<<<<

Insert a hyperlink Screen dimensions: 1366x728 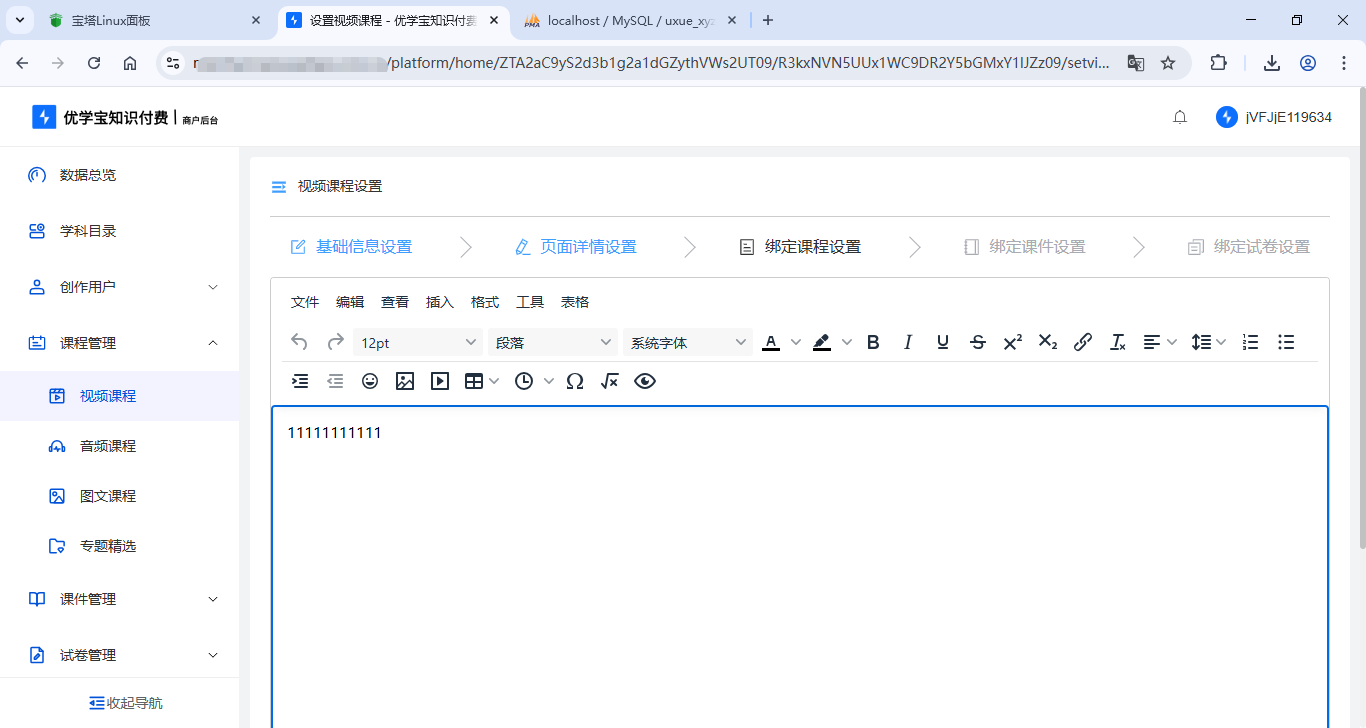coord(1082,341)
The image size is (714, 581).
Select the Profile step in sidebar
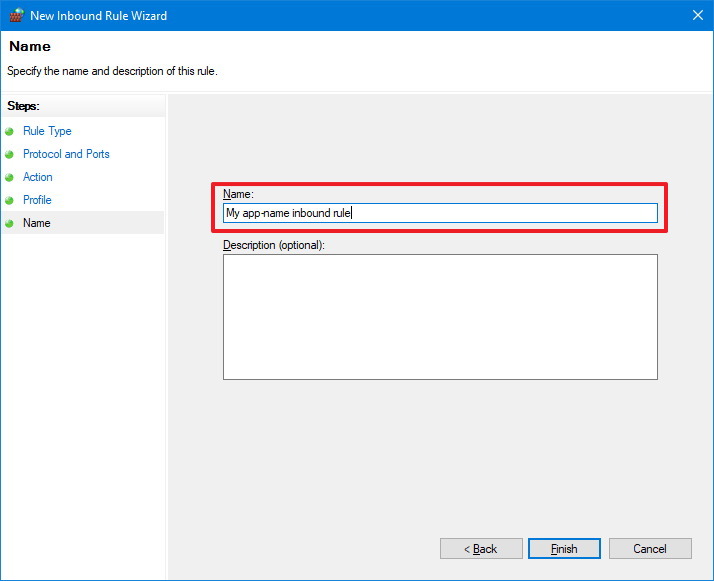coord(37,200)
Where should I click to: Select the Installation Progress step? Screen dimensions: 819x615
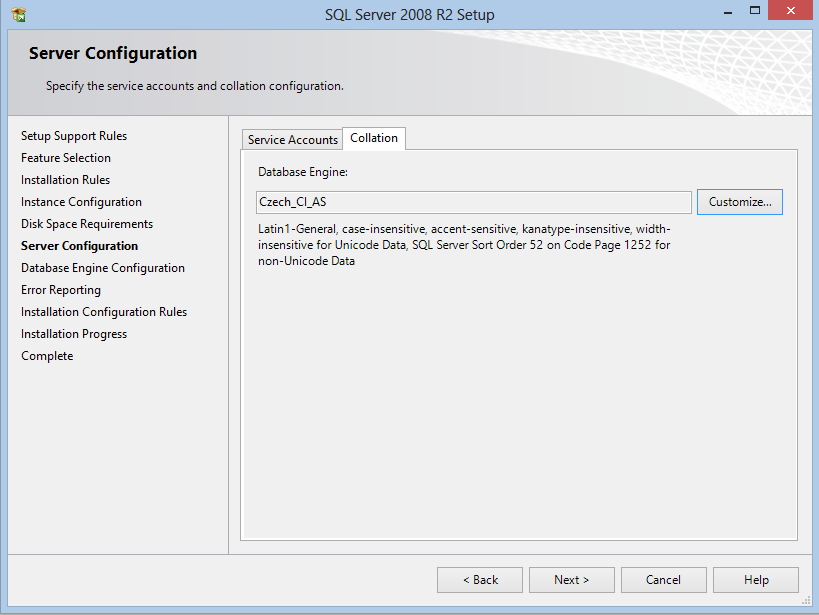(x=74, y=334)
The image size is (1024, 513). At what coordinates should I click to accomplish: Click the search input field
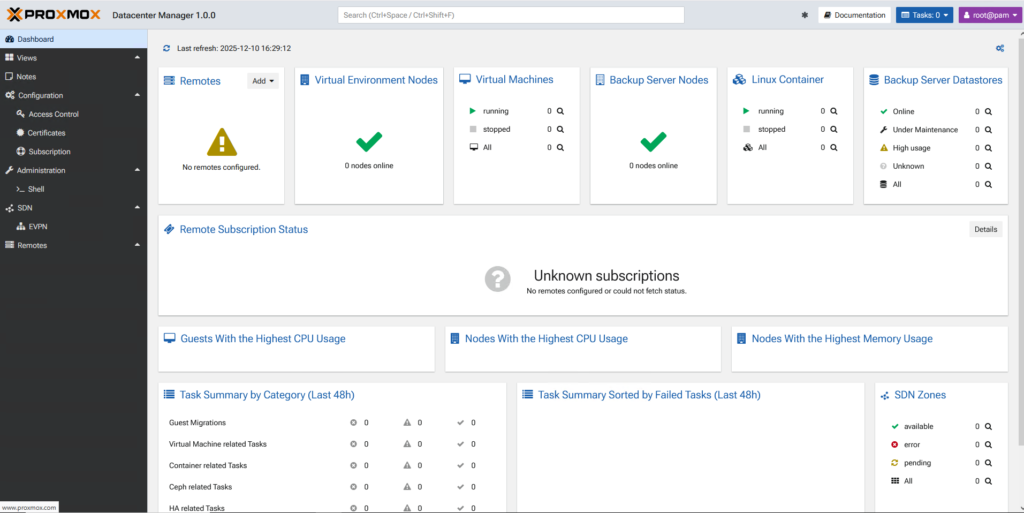pyautogui.click(x=510, y=15)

>>>>

• **Task statement**: Leave the pictures out, and reproduce only the lines from the line holding "The image size is (1024, 513)." through the last line of the material, both included.

• **Solution to this problem**:
The image size is (1024, 513). At what coordinates should I click to accomplish: Click the search input field
pyautogui.click(x=510, y=15)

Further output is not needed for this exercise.